Engine smoking

Discussion in 'Mechanic and Repair' started by UNISCAPER, Feb 4, 2004.

  1. UNISCAPER

    UNISCAPER LawnSite Bronze Member
    Posts: 1,426

    Hi guys. I'm looking for somewhere to search before I begin tear down.

    The history first. Got a '94 K-2500 GMC truck. 350 engine, target motor, 8,000 miles. I picked the motor up used from a wreck for $350.00, so, basically, I stole it.

    Bolt all the goodies on, pollution controls are functioning, and the engine smogged ok. It burns about a quart of oil every 800 miles. I stopped driving it until we get this problem handled.

    Problem being....At an idle, like at lights, this engine begins puffing smoke, then if you sit long enough, looks as though it foggs mosquitoes until it clears out.

    My first thought was try the easy stuff first, and that is why the pollution garbage was checked out first...

    I read a tech bulletin a while back where GM had troubles with intake manifold gaskets, so the vacuum would suck oil right out of the valley and do what this motor is doing. The other issue could be valve guide seals. I have not yet pulled compression, which I am assuming will be fine, and will look for plug discoloration when I do.

    So, given this history, if this was your engine, where would you begin looking to solve this problem?
     
  2. ducky1

    ducky1 LawnSite Senior Member
    Posts: 252

    pvc valve?? Top of valve cover. should have a rubber hose running to it.
     
  3. xcopterdoc

    xcopterdoc LawnSite Senior Member
    Posts: 752

    Pull a comp check,if non conclusive, have a cylinder leak down test done, check plugs. Then pull the valve covers abd check for excessive sludge buildup. It may be that the oil is not draining back down from the head to the pan. Valve guide seal s are cheap and easy to replace, I'd do it anyway cuz if they aint leaking now they will be soon. It may be the valve guides themselves, they are easily knurled or replaced by a machine shop. But start with a compression check, its a real good diagnostic tool and it will give you a good insight as to the condition of that engine. Post back when ya have more info on this one.
     
  4. barnard

    barnard LawnSite Senior Member
    Posts: 618

    Uhhh-For my 100,000$ worth of Snap-ons?
     
  5. PLI1

    PLI1 LawnSite Senior Member
    Posts: 254

    check the pvc valve before you do anything else.
     
  6. riches139

    riches139 LawnSite Senior Member
    Posts: 369

    thats "pcv". wouldn't want you to check your pvc pipe.
     
  7. jc1

    jc1 LawnSite Bronze Member
    Posts: 1,656

    some gm target engines that were assembled in mexico were put together with no valve seals. look there first.
     
  8. 65hoss

    65hoss LawnSite Fanatic
    Posts: 6,360

    My first thought was the valve seals also.

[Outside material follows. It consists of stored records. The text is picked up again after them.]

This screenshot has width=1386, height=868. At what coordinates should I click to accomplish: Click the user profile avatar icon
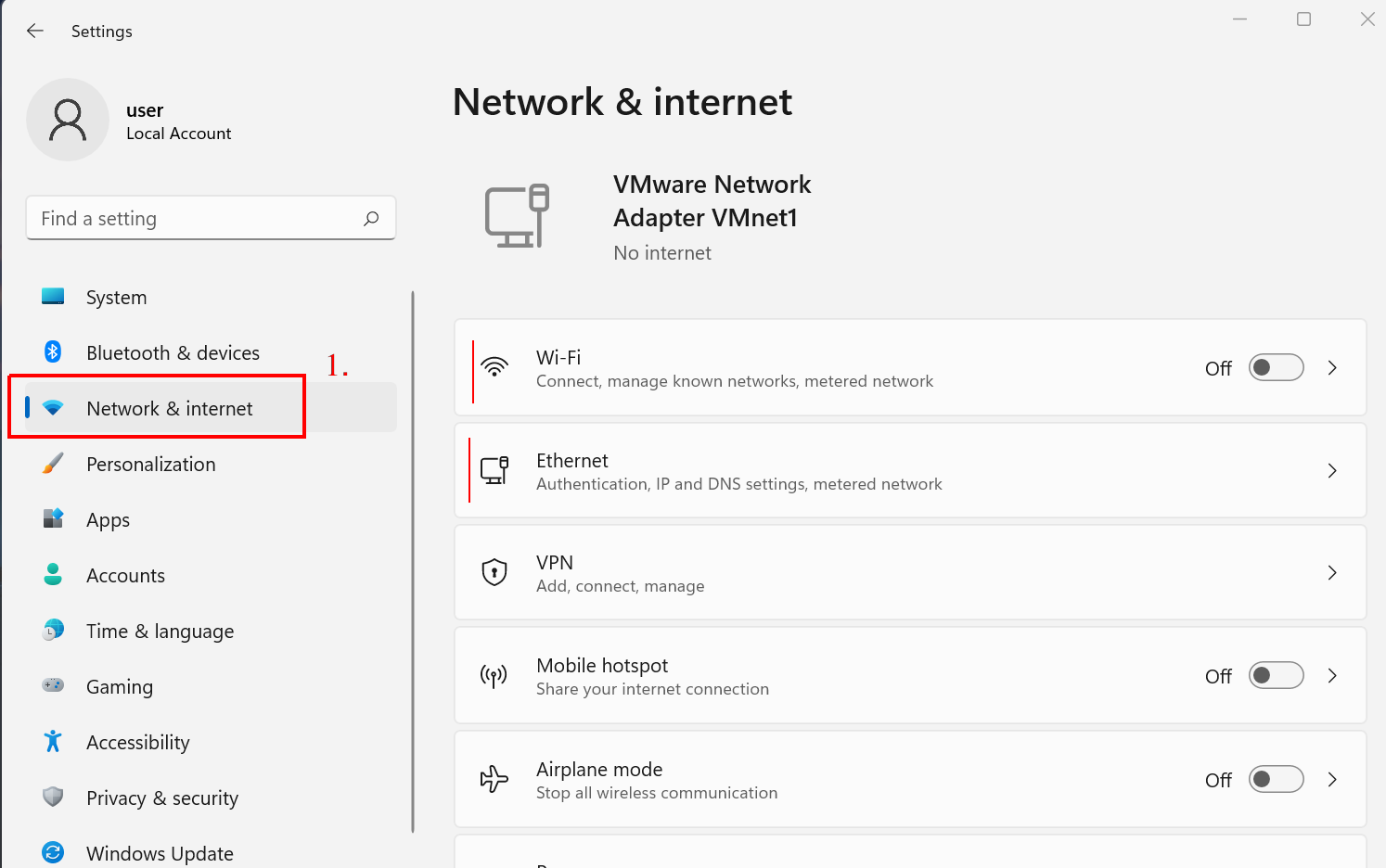click(68, 120)
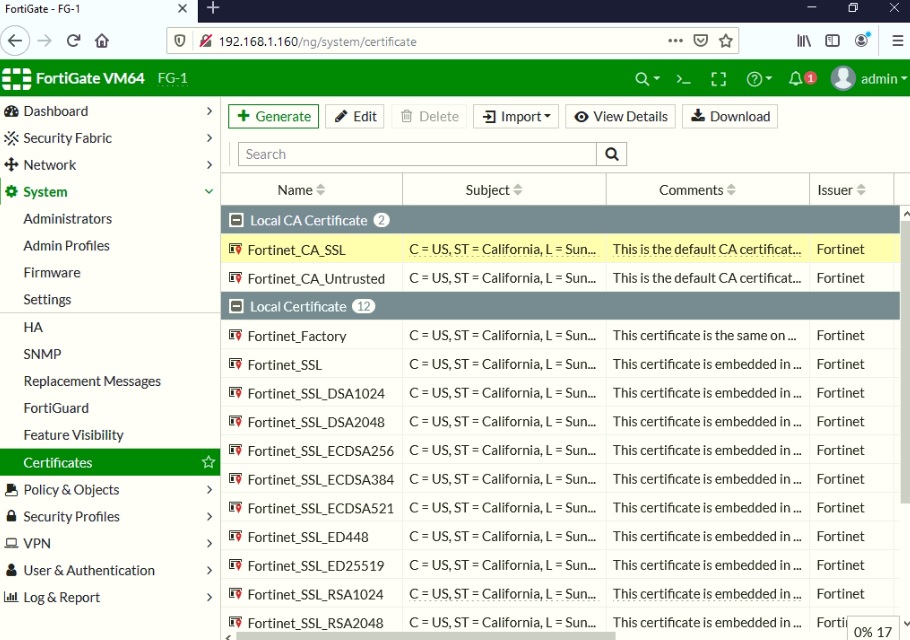Open the global search magnifier in the header
The image size is (910, 640).
[643, 78]
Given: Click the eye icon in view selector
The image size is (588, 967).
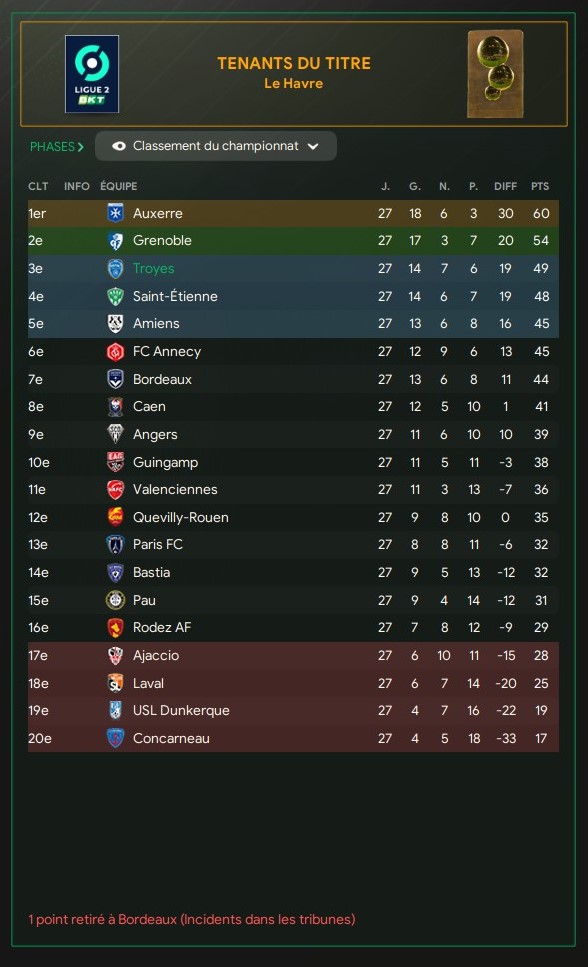Looking at the screenshot, I should (119, 146).
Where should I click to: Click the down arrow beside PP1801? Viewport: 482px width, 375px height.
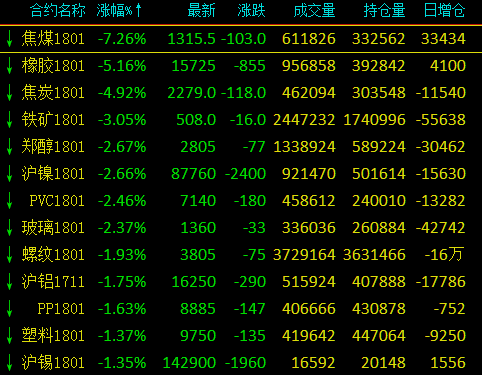point(10,309)
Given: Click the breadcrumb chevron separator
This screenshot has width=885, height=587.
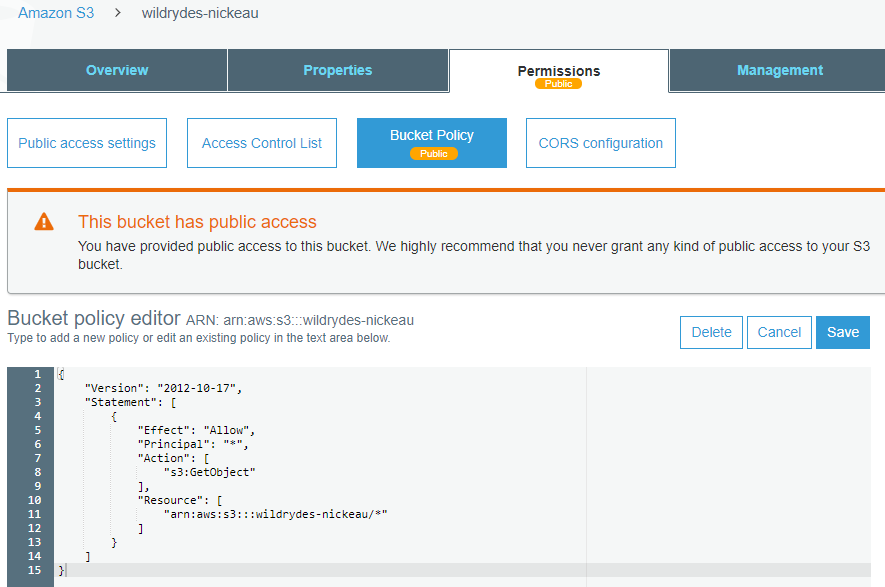Looking at the screenshot, I should 118,13.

    I would change the PVC first because you can get one for about a buck. Then have the leak down done.
     
  9. UNISCAPER

    UNISCAPER LawnSite Bronze Member
    Posts: 1,426

    Just wanted to post staus back..Had a big long "Honey Do list" this weekend...Will probably get to it this week...PC valve was changed, and I even took that a step further. I plugged the inlet on the throttle body with a rubber nipple cover and ran the truck without the PC valve for 20 minutes or so...Thought I may have fouind it, until I hit a light, stopped, light turned green and puiff the magic dragon appeared from mt Flowmaster tail pipes....

    I did not think it was the PC valve because we put over $1,300.00 in pollution garbage to get it through Ca smog within the past year...Just about any out of state vehicle from the 90's and before will require this...Not to say there was a malfunction, it could happen, just not likley with this scenario..

    Anyhow, I'll let you all know what we find later on...Thank you for all the good input, it shows I was not too aweful far out with my thoughts....
     
  10. CNE

    CNE LawnSite Member
    Posts: 238

    If the engine sat for awhile after the wreck, the oil rings may have seized to the pistons not allowing them to expand and contract to clean the cylinder walls. Also they may have been seized to the walls and cracked when you started it. A compression test will not reveal a problem with the oil rings, only with the compression rings. If the engine runs smooth at idle, you probably don't have a problem with the compression rings since it takes around 100psi for the cylinder to fire at idle. Hence, low compression on a cylinder causes misfire at idle. Valve seals may be dry rotted if it sat too long. Could have had rust on the cylinder walls and caused damage to walls and rings when you spun the engine over. Haven't seen a lot of intake gasket problems on pre-96 models but 96 and later vortec engines leak coolant like the Titanic. They have redesigned the gaskets for those. Oh yeah, I'm a GM technician full time and LCO part time. Does it have stock valve covers or aftermarket. Some aftermarkets didn't have baffles and would allow the PCV system to suck the oil out of the engine. Pull the plugs and look for crusty ashy looking substance. If it is only on one or two plugs, you can narrow it down at least.